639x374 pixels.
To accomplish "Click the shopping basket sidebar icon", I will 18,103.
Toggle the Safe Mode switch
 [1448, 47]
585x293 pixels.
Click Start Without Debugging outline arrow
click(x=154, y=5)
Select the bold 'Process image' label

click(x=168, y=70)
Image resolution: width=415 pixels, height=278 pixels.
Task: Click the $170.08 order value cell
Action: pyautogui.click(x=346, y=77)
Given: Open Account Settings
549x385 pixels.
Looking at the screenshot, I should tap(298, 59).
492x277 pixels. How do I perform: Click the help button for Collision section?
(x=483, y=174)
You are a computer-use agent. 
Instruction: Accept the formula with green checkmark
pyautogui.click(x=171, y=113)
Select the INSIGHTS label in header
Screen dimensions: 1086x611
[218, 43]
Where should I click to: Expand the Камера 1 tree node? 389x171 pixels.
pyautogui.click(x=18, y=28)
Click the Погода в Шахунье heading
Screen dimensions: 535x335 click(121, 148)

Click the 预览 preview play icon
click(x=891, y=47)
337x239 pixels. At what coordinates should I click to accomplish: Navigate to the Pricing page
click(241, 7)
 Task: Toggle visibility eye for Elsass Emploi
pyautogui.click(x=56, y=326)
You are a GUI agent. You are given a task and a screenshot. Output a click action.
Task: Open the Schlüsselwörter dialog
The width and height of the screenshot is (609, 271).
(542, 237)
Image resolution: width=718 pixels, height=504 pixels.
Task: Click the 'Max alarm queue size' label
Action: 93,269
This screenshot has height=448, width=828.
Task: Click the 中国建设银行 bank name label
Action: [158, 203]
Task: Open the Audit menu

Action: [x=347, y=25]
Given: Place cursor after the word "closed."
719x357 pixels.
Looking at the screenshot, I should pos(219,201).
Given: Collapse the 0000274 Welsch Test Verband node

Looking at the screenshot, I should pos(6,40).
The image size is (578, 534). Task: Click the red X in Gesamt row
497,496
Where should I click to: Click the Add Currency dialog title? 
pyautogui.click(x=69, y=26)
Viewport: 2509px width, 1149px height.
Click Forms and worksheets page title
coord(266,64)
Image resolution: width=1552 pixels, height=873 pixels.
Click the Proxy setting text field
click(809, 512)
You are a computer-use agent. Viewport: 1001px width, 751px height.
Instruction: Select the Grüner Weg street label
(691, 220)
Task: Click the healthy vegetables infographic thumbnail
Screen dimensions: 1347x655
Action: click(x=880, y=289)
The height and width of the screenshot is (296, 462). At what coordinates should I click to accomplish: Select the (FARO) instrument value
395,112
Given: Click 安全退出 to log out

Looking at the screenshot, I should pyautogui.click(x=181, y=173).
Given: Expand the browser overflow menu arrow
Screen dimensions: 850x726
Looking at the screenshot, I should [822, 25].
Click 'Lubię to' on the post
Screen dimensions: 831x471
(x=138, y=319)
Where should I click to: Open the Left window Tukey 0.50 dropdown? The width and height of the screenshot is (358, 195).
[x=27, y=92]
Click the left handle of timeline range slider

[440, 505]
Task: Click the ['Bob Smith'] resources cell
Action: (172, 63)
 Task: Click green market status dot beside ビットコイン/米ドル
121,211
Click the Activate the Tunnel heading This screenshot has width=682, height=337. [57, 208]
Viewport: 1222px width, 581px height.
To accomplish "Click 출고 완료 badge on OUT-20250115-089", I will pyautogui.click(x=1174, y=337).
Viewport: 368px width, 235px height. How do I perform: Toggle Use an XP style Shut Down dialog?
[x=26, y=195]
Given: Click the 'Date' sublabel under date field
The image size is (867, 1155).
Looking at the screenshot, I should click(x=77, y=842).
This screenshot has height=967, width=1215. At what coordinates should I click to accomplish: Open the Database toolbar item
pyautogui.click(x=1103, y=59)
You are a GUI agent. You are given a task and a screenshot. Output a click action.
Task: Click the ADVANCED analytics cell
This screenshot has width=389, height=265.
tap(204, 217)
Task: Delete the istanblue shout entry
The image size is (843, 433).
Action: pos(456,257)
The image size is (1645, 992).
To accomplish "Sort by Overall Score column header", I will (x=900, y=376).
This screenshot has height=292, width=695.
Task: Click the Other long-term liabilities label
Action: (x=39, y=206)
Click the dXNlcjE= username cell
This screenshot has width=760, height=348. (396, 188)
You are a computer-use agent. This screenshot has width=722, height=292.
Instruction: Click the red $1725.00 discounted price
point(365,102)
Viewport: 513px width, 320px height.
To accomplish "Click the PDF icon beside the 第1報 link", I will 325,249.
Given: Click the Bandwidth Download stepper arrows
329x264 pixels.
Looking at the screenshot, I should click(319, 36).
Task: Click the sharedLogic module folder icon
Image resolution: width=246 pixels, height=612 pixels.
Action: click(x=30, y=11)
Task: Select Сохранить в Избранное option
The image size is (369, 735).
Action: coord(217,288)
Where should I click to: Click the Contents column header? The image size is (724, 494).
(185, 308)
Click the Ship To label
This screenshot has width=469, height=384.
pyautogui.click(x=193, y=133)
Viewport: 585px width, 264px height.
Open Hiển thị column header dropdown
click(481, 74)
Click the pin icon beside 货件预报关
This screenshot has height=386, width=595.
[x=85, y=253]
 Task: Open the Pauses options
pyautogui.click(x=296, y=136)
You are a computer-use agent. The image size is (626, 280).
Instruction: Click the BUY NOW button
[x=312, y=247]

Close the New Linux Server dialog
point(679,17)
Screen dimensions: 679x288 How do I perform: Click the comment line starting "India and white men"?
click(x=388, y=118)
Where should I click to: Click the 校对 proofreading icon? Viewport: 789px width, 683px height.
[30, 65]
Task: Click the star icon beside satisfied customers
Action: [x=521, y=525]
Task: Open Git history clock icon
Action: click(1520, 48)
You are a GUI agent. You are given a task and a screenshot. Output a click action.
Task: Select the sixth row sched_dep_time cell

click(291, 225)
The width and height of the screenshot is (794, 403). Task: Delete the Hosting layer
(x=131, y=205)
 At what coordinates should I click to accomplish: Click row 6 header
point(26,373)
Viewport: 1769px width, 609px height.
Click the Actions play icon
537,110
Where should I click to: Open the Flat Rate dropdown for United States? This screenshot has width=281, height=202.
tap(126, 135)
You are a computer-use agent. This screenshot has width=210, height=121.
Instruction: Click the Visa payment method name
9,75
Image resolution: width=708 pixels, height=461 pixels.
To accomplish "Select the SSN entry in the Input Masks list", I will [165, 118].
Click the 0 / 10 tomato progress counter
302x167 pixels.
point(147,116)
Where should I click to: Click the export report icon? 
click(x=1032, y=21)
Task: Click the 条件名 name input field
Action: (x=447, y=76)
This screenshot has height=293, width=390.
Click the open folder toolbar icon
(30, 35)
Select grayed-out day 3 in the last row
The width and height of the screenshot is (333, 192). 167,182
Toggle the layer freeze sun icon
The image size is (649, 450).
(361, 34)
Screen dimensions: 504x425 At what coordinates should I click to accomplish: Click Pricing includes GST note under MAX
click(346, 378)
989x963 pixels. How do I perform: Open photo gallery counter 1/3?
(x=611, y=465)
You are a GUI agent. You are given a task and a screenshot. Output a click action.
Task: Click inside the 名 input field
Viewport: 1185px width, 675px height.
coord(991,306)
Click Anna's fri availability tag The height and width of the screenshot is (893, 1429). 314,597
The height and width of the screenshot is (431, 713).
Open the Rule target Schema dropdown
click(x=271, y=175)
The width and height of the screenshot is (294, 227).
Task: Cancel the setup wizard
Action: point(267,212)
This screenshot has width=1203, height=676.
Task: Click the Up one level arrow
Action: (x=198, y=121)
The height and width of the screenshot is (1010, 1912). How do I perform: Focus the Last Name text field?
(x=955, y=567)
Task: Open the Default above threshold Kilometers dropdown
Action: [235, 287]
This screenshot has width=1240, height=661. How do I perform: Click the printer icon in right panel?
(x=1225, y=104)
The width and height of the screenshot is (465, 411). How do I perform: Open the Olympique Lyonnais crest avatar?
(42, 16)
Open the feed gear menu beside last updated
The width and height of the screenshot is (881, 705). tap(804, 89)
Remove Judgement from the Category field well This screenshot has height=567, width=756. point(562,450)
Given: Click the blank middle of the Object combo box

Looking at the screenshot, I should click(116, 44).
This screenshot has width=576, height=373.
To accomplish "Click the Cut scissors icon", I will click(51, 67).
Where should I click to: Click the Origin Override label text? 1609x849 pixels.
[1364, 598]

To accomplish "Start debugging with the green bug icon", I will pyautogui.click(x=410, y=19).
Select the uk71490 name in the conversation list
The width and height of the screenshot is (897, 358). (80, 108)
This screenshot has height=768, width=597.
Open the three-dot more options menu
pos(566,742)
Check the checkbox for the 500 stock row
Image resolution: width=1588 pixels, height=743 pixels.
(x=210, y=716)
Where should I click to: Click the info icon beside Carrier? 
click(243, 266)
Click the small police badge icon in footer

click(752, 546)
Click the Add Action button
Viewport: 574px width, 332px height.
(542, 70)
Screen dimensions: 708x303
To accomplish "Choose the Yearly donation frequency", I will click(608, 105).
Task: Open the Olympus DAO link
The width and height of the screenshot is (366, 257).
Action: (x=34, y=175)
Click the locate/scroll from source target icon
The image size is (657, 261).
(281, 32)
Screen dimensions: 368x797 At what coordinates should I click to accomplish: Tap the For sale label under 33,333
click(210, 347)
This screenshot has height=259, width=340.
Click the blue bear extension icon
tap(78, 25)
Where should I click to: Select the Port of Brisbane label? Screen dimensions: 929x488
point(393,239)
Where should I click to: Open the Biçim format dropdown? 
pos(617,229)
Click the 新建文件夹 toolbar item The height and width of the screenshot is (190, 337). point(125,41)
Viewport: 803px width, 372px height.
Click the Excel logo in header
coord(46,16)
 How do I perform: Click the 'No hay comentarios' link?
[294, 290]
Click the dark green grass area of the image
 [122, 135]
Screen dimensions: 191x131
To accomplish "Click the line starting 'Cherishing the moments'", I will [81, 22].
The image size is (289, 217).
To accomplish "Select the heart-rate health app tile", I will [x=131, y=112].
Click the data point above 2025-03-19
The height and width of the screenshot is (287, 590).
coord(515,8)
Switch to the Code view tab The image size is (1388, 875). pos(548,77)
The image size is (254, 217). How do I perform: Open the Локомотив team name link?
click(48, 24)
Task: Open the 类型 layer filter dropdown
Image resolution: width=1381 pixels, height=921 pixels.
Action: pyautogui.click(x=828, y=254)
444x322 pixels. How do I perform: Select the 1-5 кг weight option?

##########

ABOUT THIS EXERCISE> Beginning with the line that holds "Screen dimensions: 191x131", please return every line through the end of the data, exactly as written.

SOLUTION TO THE EXERCISE>
Screen dimensions: 191x131
To accomplish "Click the line starting 'Cherishing the moments'", I will [81, 22].
The image size is (289, 217).
To accomplish "Select the heart-rate health app tile", I will [x=131, y=112].
Click the data point above 2025-03-19
The height and width of the screenshot is (287, 590).
coord(515,8)
Switch to the Code view tab The image size is (1388, 875). pos(548,77)
The image size is (254, 217). How do I perform: Open the Локомотив team name link?
click(48, 24)
Task: Open the 类型 layer filter dropdown
Image resolution: width=1381 pixels, height=921 pixels.
Action: pyautogui.click(x=828, y=254)
444x322 pixels. How do I perform: Select the 1-5 кг weight option?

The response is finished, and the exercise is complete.